Re: [RFC PATCH net-next 0/9] net: pcs: Add support for devices probed in the "usual" manner

From: Sean Anderson
Date: Fri Jul 29 2022 - 18:15:52 EST


On 7/21/22 5:41 PM, Sean Anderson wrote:
> On 7/20/22 9:53 AM, Vladimir Oltean wrote:
>> On Tue, Jul 19, 2022 at 03:34:45PM -0400, Sean Anderson wrote:
>>> We could do it, but it'd be a pretty big hack. Something like the
>>> following. Phylink would need to be modified to grab the lock before
>>> every op and check if the PCS is dead or not. This is of course still
>>> not optimal, since there's no way to re-attach a PCS once it goes away.
>>
>> You assume it's just phylink who operates on a PCS structure, but if you
>> include your search pool to also cover include/linux/pcs/pcs-xpcs.h,
>> you'll see a bunch of exported functions which are called directly by
>> the client drivers (stmmac, sja1105). At this stage it gets pretty hard
>> to validate that drivers won't attempt from any code path to do
>> something stupid with a dead PCS. All in all it creates an environment
>> with insanely weak guarantees; that's pretty hard to get behind IMO.
>
> Right. To do this properly, we'd need wrapper functions for all the PCS
> operations. And the super-weak guarantees is why I referred to this as a
> "hack". But we could certainly make it so that removing a PCS might not
> bring down the MAC.
>
>>> IMO a better solution is to use devlink and submit a patch to add
>>> notifications which the MAC driver can register for. That way it can
>>> find out when the PCS goes away and potentially do something about it
>>> (or just let itself get removed).
>>
>> Not sure I understand what connection there is between devlink (device
>> links) and PCS {de}registration notifications.
>
> The default action when a supplier is going to be removed is to remove
> the consumers. However, it'd be nice to notify the consumer beforehand.
> If we used device links, this would need to be integrated (since otherwise
> we'd only find out that a PCS was gone after the MAC was gone too).
>
>> We could probably add those
>> notifications without any intervention from the device core: we would
>> just need to make this new PCS "core" to register an blocking_notifier_call_chain
>> to which interested drivers could add their notifier blocks. How a> certain phylink user is going to determine that "hey, this PCS is
>> definitely mine and I can use it" is an open question. In any case, my
>> expectation is that we have a notifier chain, we can at least continue
>> operating (avoid unbinding the struct device), but essentially move our
>> phylink_create/phylink_destroy calls to within those notifier blocks.
>> Again, retrofitting this model to existing drivers, phylink API (and
>> maybe even its internal structure) is something that's hard to hop on
>> board of; I think it's a solution waiting for a problem, and I don't
>> have an interest to develop or even review it.
>
> I don't either. I'd much rather just bring down the whole MAC when any
> PCS gets removed. Whatever we decide on doing here should also be done
> for (serdes) phys as well, since they have all the same pitfalls. For
> that reason I'd rather use a generic, non-intrusive solution like device
> links. I know Russell mentioned composite devices, but I think those
> would have similar advantages/drawbacks as a device-link-based solution
> (unbinding of one device unbinds the rest).

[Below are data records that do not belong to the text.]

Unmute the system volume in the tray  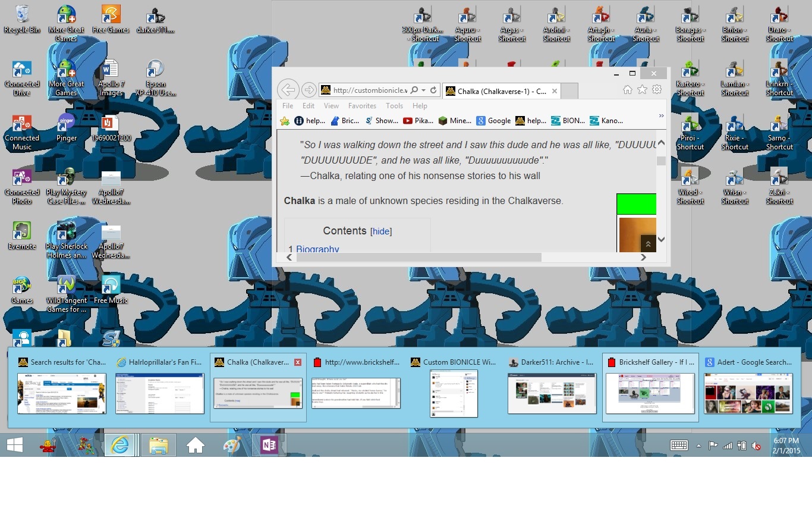point(756,444)
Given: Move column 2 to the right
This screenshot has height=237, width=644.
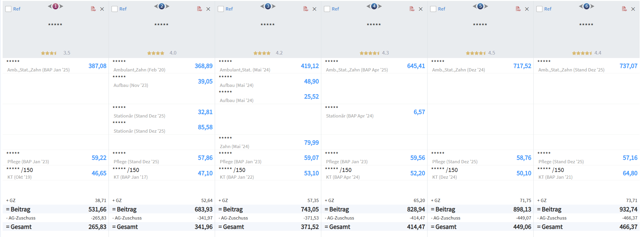Looking at the screenshot, I should (x=167, y=6).
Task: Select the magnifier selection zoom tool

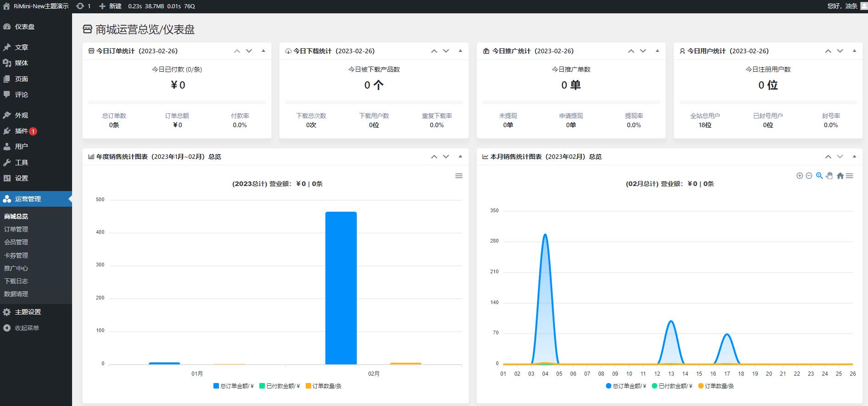Action: tap(819, 176)
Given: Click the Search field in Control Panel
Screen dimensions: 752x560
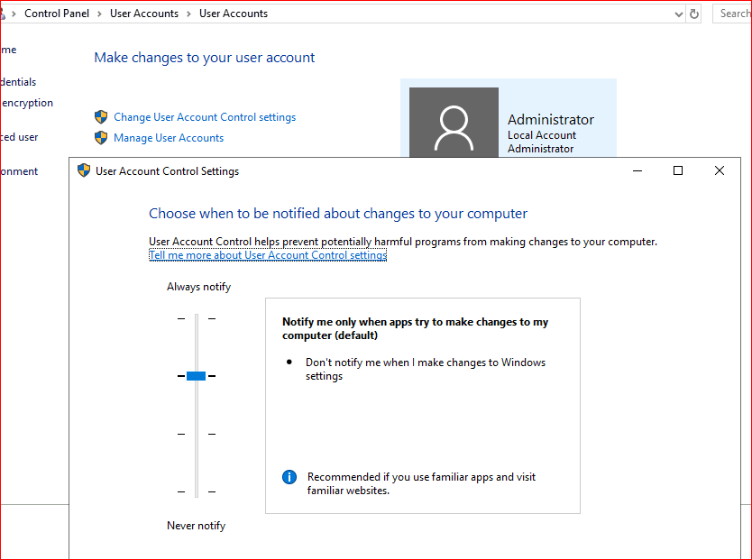Looking at the screenshot, I should (x=734, y=14).
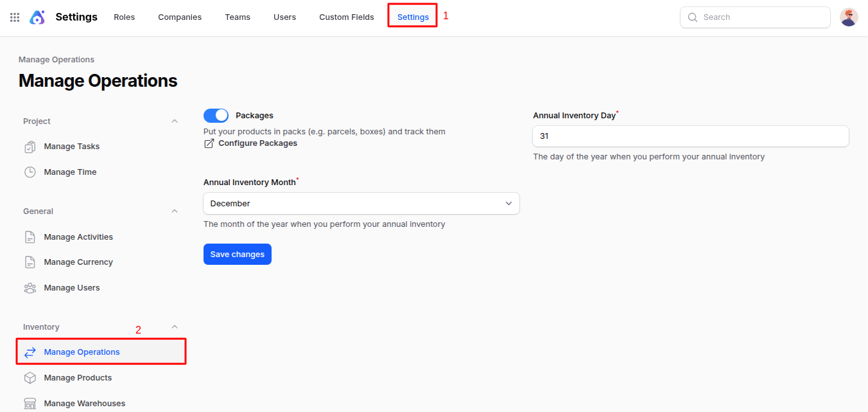Screen dimensions: 868x412
Task: Collapse the General sidebar section
Action: (x=175, y=211)
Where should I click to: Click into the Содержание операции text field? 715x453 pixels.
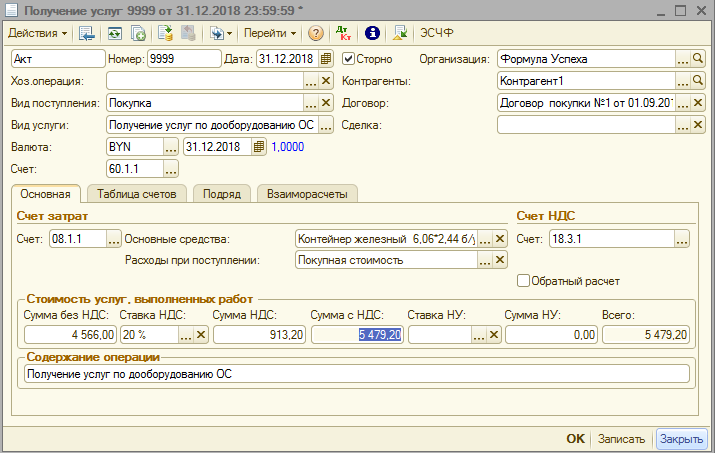click(354, 374)
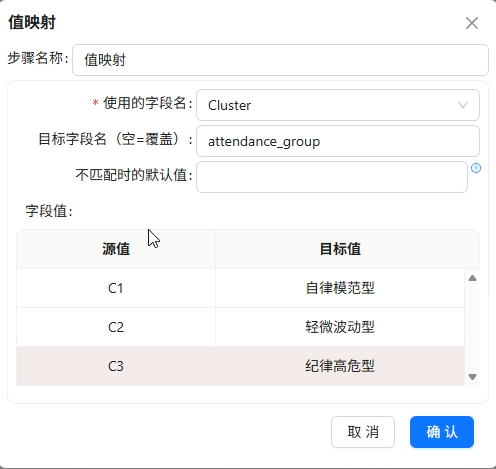Select the C1 source value cell

click(116, 288)
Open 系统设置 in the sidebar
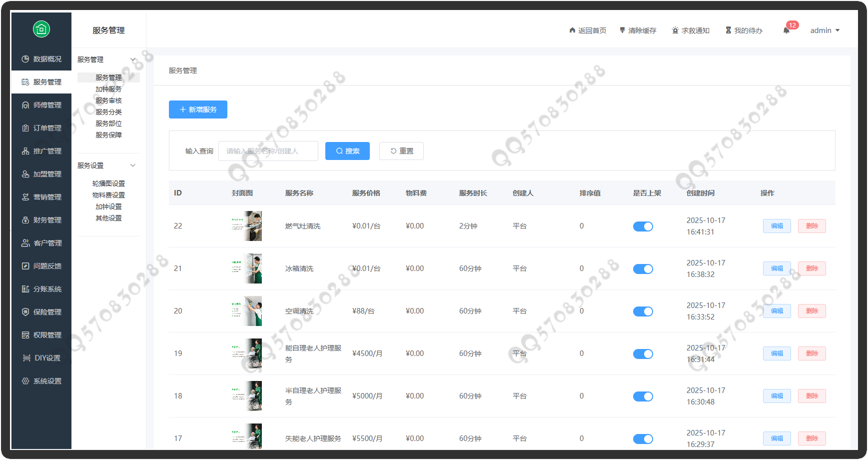Image resolution: width=868 pixels, height=460 pixels. click(x=41, y=381)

OK, I've thought about this a bit more. Right now, you can crash the
kernel by unbinding a phy (either serdes or networking) and waiting for
a state change. The serdes problem could probably be solved by
strengthening the existing device_link_add calls. This will of course
unbind the netdev if you unbind the serdes. I think this is not a common
use case; if a user does this they probably know what they're doing (or
not).

The problem with ethernet phys is a bit worse. It's very common to have
something like

+ netdev
|
+-+ mdiobus
|
+-- phy

which poses a problem for device links. The phy is a child of the
netdev, so it should be unbound first. device_link_add will see this and
refuse to create a link, since such a link implies that netdev should be
unbound before phy.

One solution might be something like:

diff --git a/drivers/net/phy/phy_device.c b/drivers/net/phy/phy_device.c
index a74b320f5b27..05894e1c3e59 100644
--- a/drivers/net/phy/phy_device.c
+++ b/drivers/net/phy/phy_device.c
@@ -27,6 +27,7 @@
#include <linux/phy.h>
#include <linux/phy_led_triggers.h>
#include <linux/property.h>
+#include <linux/rtnetlink.h>
#include <linux/sfp.h>
#include <linux/skbuff.h>
#include <linux/slab.h>
@@ -3111,6 +3112,13 @@ static int phy_remove(struct device *dev)
{
struct phy_device *phydev = to_phy_device(dev);

+ // I'm pretty sure this races with multiple unbinds...
+ rtnl_lock();
+ device_unlock(dev);
+ dev_close(phydev->attached_dev);
+ device_lock(dev);
+ rtnl_unlock();
+ WARN_ON(phydev->attached_dev);
+
cancel_delayed_work_sync(&phydev->state_queue);

mutex_lock(&phydev->lock);

which is probably the least intrusive we can get. But this isn't very
nice for PCSs.

First, PCSs are not always used by netdevs. So there's no generic way to
ask the user "please clean up this PCS." Additionally, most PCS users
expect the PCS to be around for the lifetime of the driver (or at least
until they're done using it).

Maybe the best solution is to provide some helper functions to use with
bus_register_notifier and just let the drivers fend for themselves. Or
possibly default to a devlink, but allow registering a notifier instead.

--Sean